Walter Reuther - Union Career

Union Career

In 1936 he became president of tiny local 174 (with 100 members), which on paper had responsibility for 100,000 auto workers on the west side of Detroit, Michigan. Reuther led several strikes and in 1937 and 1940 was hospitalized after being badly beaten by strike-breakers. He also survived two assassination attempts, and his right hand was permanently crippled in an attack on April 20, 1948.

He had a highly publicized confrontation with Ford security forces on May 26, 1937, also known as the Battle of the Overpass. By this time, thanks to the sit-down strikes, UAW membership had exploded and Local 174 was a power inside the UAW. As a senior union organizer, Reuther helped win major strikes for union recognition against General Motors in 1940 and Ford in 1941.

After Pearl Harbor, Reuther strongly supported the war effort and refused to tolerate wildcat strikes that might disrupt munitions production. He worked for the War Manpower Commission, the Office of Production Management, and the War Production Board. He led a 113-day strike against General Motors in 1945-1946; it only partially succeeded. He never received the power he wanted to inspect company books or have a say in management, but he achieved increasingly lucrative wage and benefits contracts. In 1946 he narrowly defeated R. J. Thomas for the UAW presidency, and soon after he purged the UAW of all Communist elements. He was active in the Congress of Industrial Organizations (CIO) umbrella as well, taking the lead in expelling eleven communist-led unions from the CIO in 1949.

As a prominent figure in the anti-Communist left, he was a founder of the Americans for Democratic Action in 1947. He became president of the CIO in 1952, and negotiated a merger with George Meany and the American Federation of Labor immediately after, which took effect in 1955. In 1949 he led the CIO delegation to the London conference that set up the International Confederation of Free Trade Unions in opposition to the Communist-dominated World Federation of Trade Unions. He had left the Socialist party in 1939, and throughout the 1950s and 1960s was a leading spokesman for liberal interests in the CIO and in the Democratic party.

Reuther delivered contracts for his membership through brilliant negotiating tactics. He would pick one of the "Big three" automakers, and if it did not offer concessions, he would strike it and let the other two absorb its sales. Besides high hourly wage rates and paid vacations, Reuther negotiated these benefits for his union: employer-funded pensions (beginning in 1950 at Chrysler), medical insurance (beginning at GM in 1950), and supplementary unemployment benefits (beginning at Ford in 1955). Reuther tried to negotiate lower automobile prices for the consumer with each contract, with limited success.
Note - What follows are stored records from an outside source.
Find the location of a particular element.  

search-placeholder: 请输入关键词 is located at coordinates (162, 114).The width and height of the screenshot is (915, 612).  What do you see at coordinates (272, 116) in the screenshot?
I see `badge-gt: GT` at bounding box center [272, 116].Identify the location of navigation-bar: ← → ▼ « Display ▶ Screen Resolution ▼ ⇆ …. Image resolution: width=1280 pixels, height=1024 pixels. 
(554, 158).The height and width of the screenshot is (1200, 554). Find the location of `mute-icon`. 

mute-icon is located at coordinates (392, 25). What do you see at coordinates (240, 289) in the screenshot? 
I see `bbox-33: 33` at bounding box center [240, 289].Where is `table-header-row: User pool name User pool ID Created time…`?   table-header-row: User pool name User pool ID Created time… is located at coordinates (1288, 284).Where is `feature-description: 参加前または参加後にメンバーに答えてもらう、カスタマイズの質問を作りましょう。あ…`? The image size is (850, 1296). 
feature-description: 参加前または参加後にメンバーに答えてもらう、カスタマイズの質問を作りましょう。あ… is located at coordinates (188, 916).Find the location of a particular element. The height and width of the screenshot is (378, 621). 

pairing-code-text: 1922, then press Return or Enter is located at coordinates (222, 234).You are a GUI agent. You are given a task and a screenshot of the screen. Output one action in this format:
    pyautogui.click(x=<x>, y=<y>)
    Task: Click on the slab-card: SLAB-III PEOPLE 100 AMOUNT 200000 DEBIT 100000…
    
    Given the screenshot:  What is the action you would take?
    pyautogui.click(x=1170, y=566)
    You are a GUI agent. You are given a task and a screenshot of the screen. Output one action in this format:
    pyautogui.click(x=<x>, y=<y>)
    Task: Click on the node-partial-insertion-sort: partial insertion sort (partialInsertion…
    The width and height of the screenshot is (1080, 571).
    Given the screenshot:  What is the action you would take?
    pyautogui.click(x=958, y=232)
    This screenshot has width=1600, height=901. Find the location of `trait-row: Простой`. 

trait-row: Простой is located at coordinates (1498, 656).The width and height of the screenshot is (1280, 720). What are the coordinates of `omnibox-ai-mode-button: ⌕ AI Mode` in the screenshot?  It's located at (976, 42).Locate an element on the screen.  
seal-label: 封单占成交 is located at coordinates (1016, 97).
Toward the end of his life, when he took the UAW out of the AFL-CIO for a short-lived alliance with the Teamsters Union, and marched with the United Farm Workers in Delano, California, Reuther seemed to be dissatisfied, looking for the ability to challenge the injustices that had made the union movement so vital in the 1930s. He strongly supported the Civil Rights movement; Reuther was an active supporter of African American civil rights and participated in both the March on Washington for Freedom and Jobs (August, 1963) and the Selma to Montgomery March (March, 1965). He stood beside Martin Luther King Jr. while he made the "I Have A Dream" speech, during the 1963 March on Washington. Although critical of the Vietnam War, he supported Lyndon Johnson and Hubert Humphrey in 1968, and met weekly with President Johnson during 1964–65. He was instrumental in mobilizing UAW resources to minimize the threat that George Wallace would win more than 10 percent of union votes (Wallace won about 9 percent in the North).

In his prime, Reuther was influential and powerful enough to frighten conservatives. In 1958, later presidential candidate Barry Goldwater declared Reuther a "more dangerous menace than the Sputnik or anything Soviet Russia might do to America."